Reading the runes on Irish political prospects in 2022

Daire O'Criodain
thehighhorse
Published in
9 min readJan 11, 2022

This time last year, Paddy Power was offering odds of evens against Sinn Féin winning the most Dáil seats at the next election. By mid-year, those odds had tightened to 4/7 and, by last month, even further to 2/5.

Fine Gael has run a consistent second in this betting. But the odds against it winning the most seats have lengthened from 6/4 last January to 9/4 now. The odds against Fianna Fáil being the largest party have retreated even more sharply, from 4/1 a year ago to 12/1 now. The other parties don’t figure. Labour and the Greens are next, way back on 66/1.

These trends reflect those of opinion polls. Since our last review of the Irish political stakes in July, there have been 15 published polls before the end of the year. Sinn Féin led in every one of them with Fine Gael generally running a distant second.

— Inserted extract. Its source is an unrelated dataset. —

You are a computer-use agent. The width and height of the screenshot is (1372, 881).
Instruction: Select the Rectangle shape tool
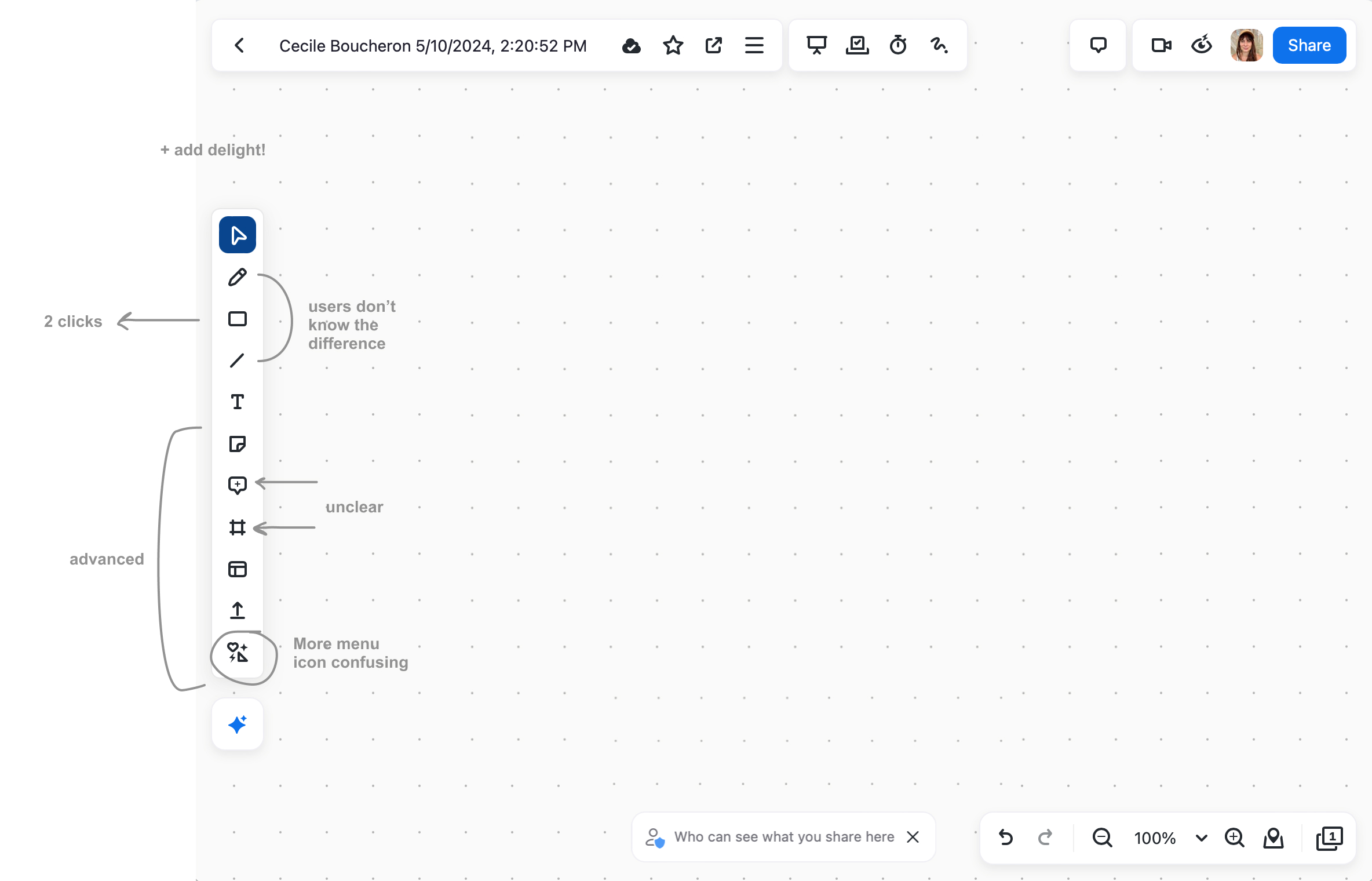(x=237, y=319)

The published polls have been conducted by four different organisations for four different newspapers. Behaviour and Attitudes and Ireland Thinks ran five polls each on behalf of The Sunday Times and Irish Mail on Sunday respectively. Red C conducted three polls for The Sunday Business Post and IPSOS MRBI two for The Irish Times.

There is no suggestion of deliberate bias, of thumbs being placed on scales, but opinion polls are not homogeneous. Different methodologies flow through to differing conclusions. For example, all five Behaviour and Attitudes polls (sprinkled evenly over the period) registered Fianna Fáil support in the range of 20–25%. These include the only two polls to place Fianna Fáil ahead of Fine Gael. By contrast, Fianna Fáil support did not reach 20% in any of the five Ireland Thinks polls, registering in a range from 14–19% and in an even gloomier range of 13–15% in the three Red C polls. Both IPSOS MRBI polls registered Fianna Fáil support at 20%. Those are material variations, not solely attributable to the different times at which polls were taken.

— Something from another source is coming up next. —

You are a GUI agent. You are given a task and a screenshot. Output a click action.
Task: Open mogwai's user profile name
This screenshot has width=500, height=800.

Incidentally, Ireland Thinks delivered the last poll of 2021 in December and the first of 2022 last week. There was no material change between the two.

The different polling methodologies are one reason why only “broad brush” indications can be drawn from the polls. Sinn Féin’s support appears to be in the range of 30–35%, moving closer to the top of the range and its lead over other parties growing over the six months since June. Fine Gael and Fianna Fáil support rests in the 20–25% zone. While noting Paddy Power’s billowing confidence that Fine Gael is running ahead of its traditional rival, the poll figures strike me as less clear cut.

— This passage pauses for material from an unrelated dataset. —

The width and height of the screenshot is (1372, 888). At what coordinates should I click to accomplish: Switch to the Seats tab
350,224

Those support levels for Fianna Fáil and Fine Gael do not compare badly against their actual performance in the general election of February 2022 when the parties won 22.2% and 20.9% of the vote respectively. But they compare very badly with the transformation in Sinn Féin’s fortunes. It appears to have added up to 10% to the 24.5% it won at the election.

Two more caveats about polls. First, voters are fickle and can change. For most of the first year of the pandemic, Fine Gael enjoyed leads over other parties as big as the one Sinn Féin enjoys now. Similarly, for most of the year before the 2020 election, Sinn Féin support languished in the mid-teens. Second and relatedly, until there is an election in prospect, polls are more an expression of shallow preference than deep determination, a consequence-free beauty contest rather than a firm indication of voting intentions.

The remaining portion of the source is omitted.